======== Data excerpts

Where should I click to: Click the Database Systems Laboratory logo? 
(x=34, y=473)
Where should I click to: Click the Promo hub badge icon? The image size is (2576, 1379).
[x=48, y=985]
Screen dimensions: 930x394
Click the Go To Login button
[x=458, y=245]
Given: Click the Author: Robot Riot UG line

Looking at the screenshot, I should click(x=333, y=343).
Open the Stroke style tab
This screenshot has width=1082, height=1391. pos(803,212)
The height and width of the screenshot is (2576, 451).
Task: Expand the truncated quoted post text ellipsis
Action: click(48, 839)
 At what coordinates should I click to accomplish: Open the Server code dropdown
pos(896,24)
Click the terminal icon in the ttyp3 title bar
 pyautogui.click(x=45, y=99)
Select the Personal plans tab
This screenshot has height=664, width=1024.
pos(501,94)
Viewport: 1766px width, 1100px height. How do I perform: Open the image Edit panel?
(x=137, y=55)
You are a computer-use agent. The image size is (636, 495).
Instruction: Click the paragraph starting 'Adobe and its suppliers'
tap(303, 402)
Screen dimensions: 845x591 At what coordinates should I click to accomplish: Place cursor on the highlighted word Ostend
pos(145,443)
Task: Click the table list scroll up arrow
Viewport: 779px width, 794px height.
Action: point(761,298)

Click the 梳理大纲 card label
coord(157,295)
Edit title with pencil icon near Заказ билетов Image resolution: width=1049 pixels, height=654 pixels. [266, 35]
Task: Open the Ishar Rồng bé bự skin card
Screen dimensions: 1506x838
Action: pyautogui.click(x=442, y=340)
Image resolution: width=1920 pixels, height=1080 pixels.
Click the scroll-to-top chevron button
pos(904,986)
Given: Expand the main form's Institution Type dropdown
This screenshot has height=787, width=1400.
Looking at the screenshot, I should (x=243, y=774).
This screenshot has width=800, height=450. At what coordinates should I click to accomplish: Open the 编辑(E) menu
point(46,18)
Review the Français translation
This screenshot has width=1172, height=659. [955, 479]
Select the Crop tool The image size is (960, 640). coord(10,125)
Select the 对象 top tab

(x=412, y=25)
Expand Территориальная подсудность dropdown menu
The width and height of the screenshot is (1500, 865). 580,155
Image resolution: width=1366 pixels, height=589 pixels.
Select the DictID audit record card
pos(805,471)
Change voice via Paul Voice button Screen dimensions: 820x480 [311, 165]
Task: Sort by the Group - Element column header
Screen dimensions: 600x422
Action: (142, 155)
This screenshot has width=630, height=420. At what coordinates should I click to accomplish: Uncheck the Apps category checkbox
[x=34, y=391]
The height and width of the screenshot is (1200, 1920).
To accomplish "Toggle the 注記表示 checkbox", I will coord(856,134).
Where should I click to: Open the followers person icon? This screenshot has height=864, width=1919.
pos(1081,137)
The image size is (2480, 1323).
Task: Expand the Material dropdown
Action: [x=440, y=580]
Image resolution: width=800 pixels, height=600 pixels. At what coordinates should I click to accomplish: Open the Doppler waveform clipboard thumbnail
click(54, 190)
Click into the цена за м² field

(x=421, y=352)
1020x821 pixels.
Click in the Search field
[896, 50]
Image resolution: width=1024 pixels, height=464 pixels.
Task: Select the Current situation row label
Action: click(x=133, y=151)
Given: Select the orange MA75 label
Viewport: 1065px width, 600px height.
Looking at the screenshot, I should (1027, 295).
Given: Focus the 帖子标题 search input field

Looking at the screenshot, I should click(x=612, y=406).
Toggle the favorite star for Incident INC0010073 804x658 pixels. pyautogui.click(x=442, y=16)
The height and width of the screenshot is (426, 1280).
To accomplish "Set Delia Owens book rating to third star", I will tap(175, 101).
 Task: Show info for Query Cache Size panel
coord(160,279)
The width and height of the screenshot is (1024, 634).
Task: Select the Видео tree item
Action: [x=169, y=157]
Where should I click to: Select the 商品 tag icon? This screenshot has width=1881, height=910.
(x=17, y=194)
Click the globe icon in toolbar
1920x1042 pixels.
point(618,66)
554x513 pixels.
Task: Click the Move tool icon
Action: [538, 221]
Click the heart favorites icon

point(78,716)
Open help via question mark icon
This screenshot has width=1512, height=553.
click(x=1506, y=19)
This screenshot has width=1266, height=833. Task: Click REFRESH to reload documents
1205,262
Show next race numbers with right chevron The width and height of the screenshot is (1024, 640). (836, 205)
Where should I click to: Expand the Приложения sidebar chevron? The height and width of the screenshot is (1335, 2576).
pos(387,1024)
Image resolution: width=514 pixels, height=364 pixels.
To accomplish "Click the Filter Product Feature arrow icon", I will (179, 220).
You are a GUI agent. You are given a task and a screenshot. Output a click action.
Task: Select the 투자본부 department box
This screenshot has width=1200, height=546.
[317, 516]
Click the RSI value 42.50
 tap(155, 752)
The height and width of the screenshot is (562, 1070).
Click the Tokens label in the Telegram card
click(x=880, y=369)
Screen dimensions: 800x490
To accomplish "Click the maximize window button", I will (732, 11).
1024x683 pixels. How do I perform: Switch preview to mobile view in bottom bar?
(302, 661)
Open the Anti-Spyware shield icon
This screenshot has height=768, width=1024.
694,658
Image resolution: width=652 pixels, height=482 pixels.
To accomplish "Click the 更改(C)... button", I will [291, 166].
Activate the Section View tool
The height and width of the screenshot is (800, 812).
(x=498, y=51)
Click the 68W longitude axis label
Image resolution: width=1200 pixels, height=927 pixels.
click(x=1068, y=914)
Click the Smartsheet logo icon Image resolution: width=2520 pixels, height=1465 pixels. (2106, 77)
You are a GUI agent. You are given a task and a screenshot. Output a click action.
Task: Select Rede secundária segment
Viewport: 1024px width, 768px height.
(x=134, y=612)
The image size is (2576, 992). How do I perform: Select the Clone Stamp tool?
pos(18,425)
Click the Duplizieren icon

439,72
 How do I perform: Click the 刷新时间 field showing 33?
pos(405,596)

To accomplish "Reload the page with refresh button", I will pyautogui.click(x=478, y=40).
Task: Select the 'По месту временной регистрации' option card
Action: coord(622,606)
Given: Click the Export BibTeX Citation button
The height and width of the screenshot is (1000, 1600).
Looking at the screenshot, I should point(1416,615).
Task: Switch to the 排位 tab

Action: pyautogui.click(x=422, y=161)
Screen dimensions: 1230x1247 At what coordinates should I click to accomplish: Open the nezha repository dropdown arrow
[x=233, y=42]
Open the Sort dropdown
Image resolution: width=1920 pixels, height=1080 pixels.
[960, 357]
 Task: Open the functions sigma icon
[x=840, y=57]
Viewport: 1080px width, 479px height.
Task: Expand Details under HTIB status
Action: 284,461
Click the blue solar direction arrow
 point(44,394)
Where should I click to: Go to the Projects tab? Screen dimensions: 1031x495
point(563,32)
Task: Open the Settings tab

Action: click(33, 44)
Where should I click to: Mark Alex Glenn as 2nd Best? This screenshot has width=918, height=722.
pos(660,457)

================

Written exercise: Repeat all of the data above line for line, with no changes.

Completed task:
Where should I click to: Click the Database Systems Laboratory logo? 
(x=34, y=473)
Where should I click to: Click the Promo hub badge icon? The image size is (2576, 1379).
[x=48, y=985]
Screen dimensions: 930x394
Click the Go To Login button
[x=458, y=245]
Given: Click the Author: Robot Riot UG line

Looking at the screenshot, I should click(x=333, y=343).
Open the Stroke style tab
This screenshot has width=1082, height=1391. pos(803,212)
The height and width of the screenshot is (2576, 451).
Task: Expand the truncated quoted post text ellipsis
Action: click(48, 839)
 At what coordinates should I click to accomplish: Open the Server code dropdown
pos(896,24)
Click the terminal icon in the ttyp3 title bar
 pyautogui.click(x=45, y=99)
Select the Personal plans tab
This screenshot has height=664, width=1024.
pos(501,94)
Viewport: 1766px width, 1100px height. How do I perform: Open the image Edit panel?
(x=137, y=55)
You are a computer-use agent. The image size is (636, 495).
Instruction: Click the paragraph starting 'Adobe and its suppliers'
tap(303, 402)
Screen dimensions: 845x591 At what coordinates should I click to accomplish: Place cursor on the highlighted word Ostend
pos(145,443)
Task: Click the table list scroll up arrow
Viewport: 779px width, 794px height.
Action: point(761,298)

Click the 梳理大纲 card label
coord(157,295)
Edit title with pencil icon near Заказ билетов Image resolution: width=1049 pixels, height=654 pixels. [266, 35]
Task: Open the Ishar Rồng bé bự skin card
Screen dimensions: 1506x838
Action: pyautogui.click(x=442, y=340)
Image resolution: width=1920 pixels, height=1080 pixels.
Click the scroll-to-top chevron button
pos(904,986)
Given: Expand the main form's Institution Type dropdown
This screenshot has height=787, width=1400.
Looking at the screenshot, I should (x=243, y=774).
This screenshot has width=800, height=450. At what coordinates should I click to accomplish: Open the 编辑(E) menu
point(46,18)
Review the Français translation
This screenshot has width=1172, height=659. [955, 479]
Select the Crop tool The image size is (960, 640). coord(10,125)
Select the 对象 top tab

(x=412, y=25)
Expand Территориальная подсудность dropdown menu
The width and height of the screenshot is (1500, 865). 580,155
Image resolution: width=1366 pixels, height=589 pixels.
Select the DictID audit record card
pos(805,471)
Change voice via Paul Voice button Screen dimensions: 820x480 [311, 165]
Task: Sort by the Group - Element column header
Screen dimensions: 600x422
Action: (142, 155)
This screenshot has width=630, height=420. At what coordinates should I click to accomplish: Uncheck the Apps category checkbox
[x=34, y=391]
The height and width of the screenshot is (1200, 1920).
To accomplish "Toggle the 注記表示 checkbox", I will coord(856,134).
Where should I click to: Open the followers person icon? This screenshot has height=864, width=1919.
pos(1081,137)
The image size is (2480, 1323).
Task: Expand the Material dropdown
Action: [x=440, y=580]
Image resolution: width=800 pixels, height=600 pixels. At what coordinates should I click to accomplish: Open the Doppler waveform clipboard thumbnail
click(54, 190)
Click into the цена за м² field

(x=421, y=352)
1020x821 pixels.
Click in the Search field
[896, 50]
Image resolution: width=1024 pixels, height=464 pixels.
Task: Select the Current situation row label
Action: click(x=133, y=151)
Given: Select the orange MA75 label
Viewport: 1065px width, 600px height.
Looking at the screenshot, I should (1027, 295).
Given: Focus the 帖子标题 search input field

Looking at the screenshot, I should click(x=612, y=406).
Toggle the favorite star for Incident INC0010073 804x658 pixels. pyautogui.click(x=442, y=16)
The height and width of the screenshot is (426, 1280).
To accomplish "Set Delia Owens book rating to third star", I will tap(175, 101).
 Task: Show info for Query Cache Size panel
coord(160,279)
The width and height of the screenshot is (1024, 634).
Task: Select the Видео tree item
Action: [x=169, y=157]
Where should I click to: Select the 商品 tag icon? This screenshot has width=1881, height=910.
(x=17, y=194)
Click the globe icon in toolbar
1920x1042 pixels.
point(618,66)
554x513 pixels.
Task: Click the Move tool icon
Action: [538, 221]
Click the heart favorites icon

point(78,716)
Open help via question mark icon
This screenshot has width=1512, height=553.
click(x=1506, y=19)
This screenshot has width=1266, height=833. Task: Click REFRESH to reload documents
1205,262
Show next race numbers with right chevron The width and height of the screenshot is (1024, 640). (836, 205)
Where should I click to: Expand the Приложения sidebar chevron? The height and width of the screenshot is (1335, 2576).
pos(387,1024)
Image resolution: width=514 pixels, height=364 pixels.
To accomplish "Click the Filter Product Feature arrow icon", I will (179, 220).
You are a GUI agent. You are given a task and a screenshot. Output a click action.
Task: Select the 투자본부 department box
This screenshot has width=1200, height=546.
[317, 516]
Click the RSI value 42.50
 tap(155, 752)
The height and width of the screenshot is (562, 1070).
Click the Tokens label in the Telegram card
click(x=880, y=369)
Screen dimensions: 800x490
To accomplish "Click the maximize window button", I will (732, 11).
1024x683 pixels. How do I perform: Switch preview to mobile view in bottom bar?
(302, 661)
Open the Anti-Spyware shield icon
This screenshot has height=768, width=1024.
694,658
Image resolution: width=652 pixels, height=482 pixels.
To accomplish "Click the 更改(C)... button", I will [291, 166].
Activate the Section View tool
The height and width of the screenshot is (800, 812).
(x=498, y=51)
Click the 68W longitude axis label
Image resolution: width=1200 pixels, height=927 pixels.
click(x=1068, y=914)
Click the Smartsheet logo icon Image resolution: width=2520 pixels, height=1465 pixels. (2106, 77)
You are a GUI agent. You are given a task and a screenshot. Output a click action.
Task: Select Rede secundária segment
Viewport: 1024px width, 768px height.
(x=134, y=612)
The image size is (2576, 992). How do I perform: Select the Clone Stamp tool?
pos(18,425)
Click the Duplizieren icon

439,72
 How do I perform: Click the 刷新时间 field showing 33?
pos(405,596)

To accomplish "Reload the page with refresh button", I will pyautogui.click(x=478, y=40).
Task: Select the 'По месту временной регистрации' option card
Action: coord(622,606)
Given: Click the Export BibTeX Citation button
The height and width of the screenshot is (1000, 1600).
Looking at the screenshot, I should point(1416,615).
Task: Switch to the 排位 tab

Action: pyautogui.click(x=422, y=161)
Screen dimensions: 1230x1247 At what coordinates should I click to accomplish: Open the nezha repository dropdown arrow
[x=233, y=42]
Open the Sort dropdown
Image resolution: width=1920 pixels, height=1080 pixels.
[960, 357]
 Task: Open the functions sigma icon
[x=840, y=57]
Viewport: 1080px width, 479px height.
Task: Expand Details under HTIB status
Action: 284,461
Click the blue solar direction arrow
 point(44,394)
Where should I click to: Go to the Projects tab? Screen dimensions: 1031x495
point(563,32)
Task: Open the Settings tab

Action: click(33, 44)
Where should I click to: Mark Alex Glenn as 2nd Best? This screenshot has width=918, height=722.
pos(660,457)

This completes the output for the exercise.